» TASK BRIEF
Every line from the one containing "Sort by Last Updated arrow" to the end of the data below should be copied exactly, but pictures should not.

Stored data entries

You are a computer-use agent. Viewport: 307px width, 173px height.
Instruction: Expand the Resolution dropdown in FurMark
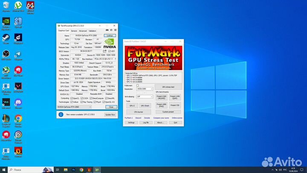(x=145, y=89)
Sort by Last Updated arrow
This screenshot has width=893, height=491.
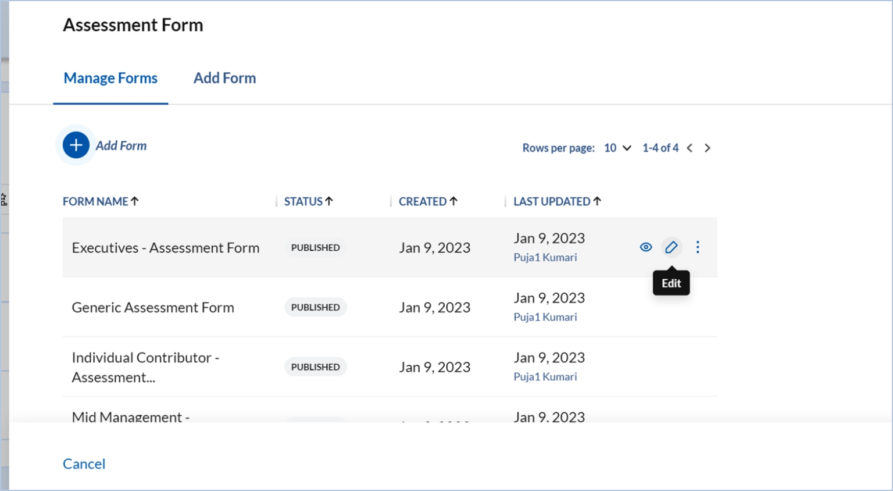(x=597, y=201)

» RESULT BELOW
Sort by Last Updated arrow
This screenshot has width=893, height=491.
(x=597, y=201)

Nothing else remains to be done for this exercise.